Begin Passage given

The topic is organised around a number of key concerns which emanate from
textual and ethnographic data gathered between 1998 and 1999; in this way, its
findings detail a finite historical moment. Essentially it offers an analysis of the
garden in television and media culture. Then using ethnographic data, it explores
classed and gendered gardening practises as well as the relationship between media
culture and gardening. Below, I sketch out the questions I pose in relation to these
key concerns.
As a means of investigating the wider discursive regimes which play their part in
the construction of ordinary classed and gendered identities, the topic examines late
1990s images of the garden and gardening in the national and local lifestyle media.
Using lifestyle programming and garden journalism, I ask if ordinary aesthetics were
given legitimation in those representations of the garden. The topic recognises the
increased role of ordinary people as both 'experts' and lifestyle subjects. Arguing
that this trend was indicative of a wider social shift in our culture, it asks whether the
increase in ordinary subjects led to a concomitant embrace of previously marginalised
representations of class and gender.

End Passage given

Work to do:
**1)** According to the passage on gardening and media culture, during what years was the textual and ethnographic data gathered?
**2)** From the passage on gardening and media culture, quote the stretch from "As a means of" through "class and gender.".

Begin Provided material

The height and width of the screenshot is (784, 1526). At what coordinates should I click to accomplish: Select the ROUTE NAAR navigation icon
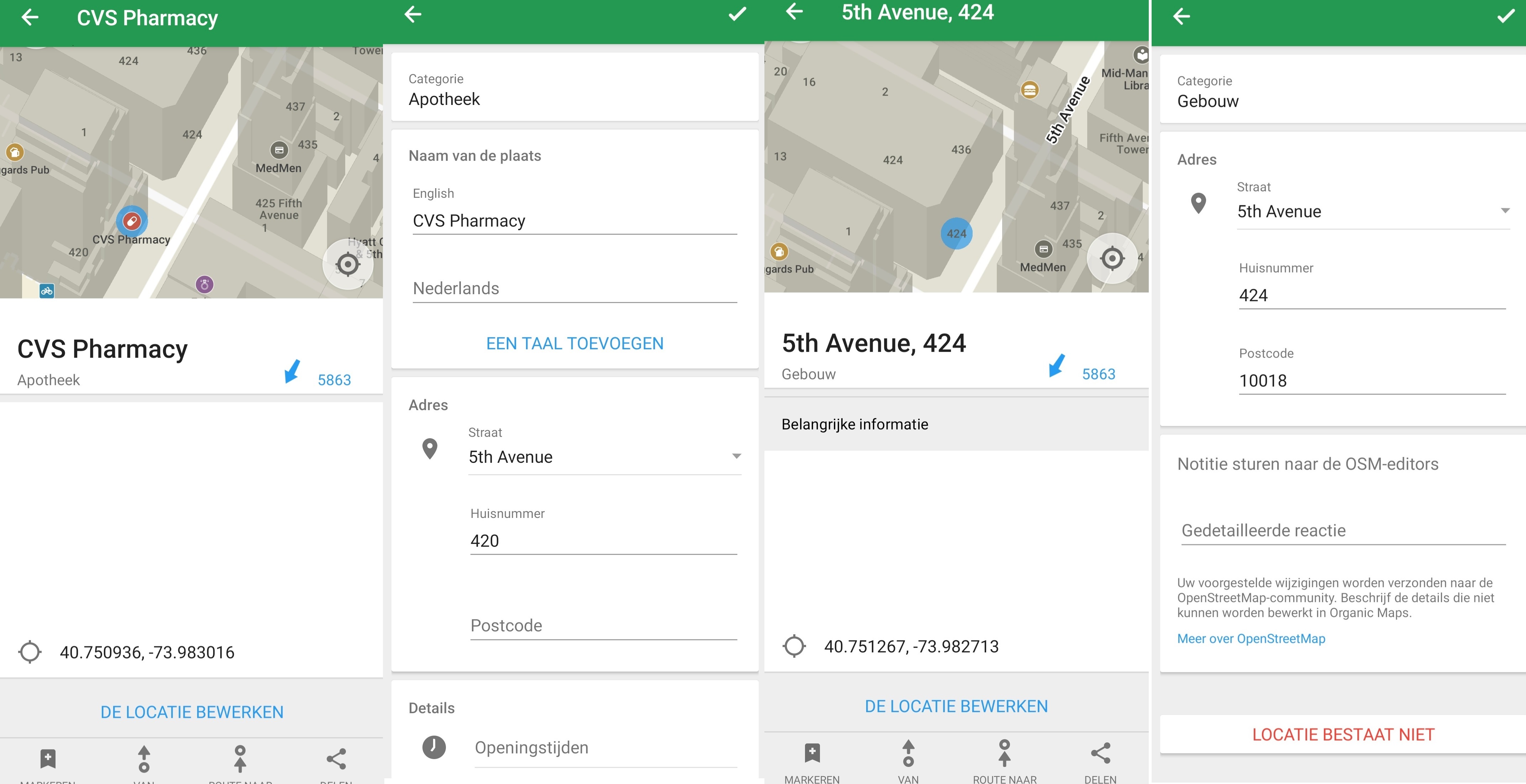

End Provided material

The responses:
**1)** Between 1998 and 1999.

**2)**
As a means of investigating the wider discursive regimes which play their part in
the construction of ordinary classed and gendered identities, the topic examines late
1990s images of the garden and gardening in the national and local lifestyle media.
Using lifestyle programming and garden journalism, I ask if ordinary aesthetics were
given legitimation in those representations of the garden. The topic recognises the
increased role of ordinary people as both 'experts' and lifestyle subjects. Arguing
that this trend was indicative of a wider social shift in our culture, it asks whether the
increase in ordinary subjects led to a concomitant embrace of previously marginalised
representations of class and gender.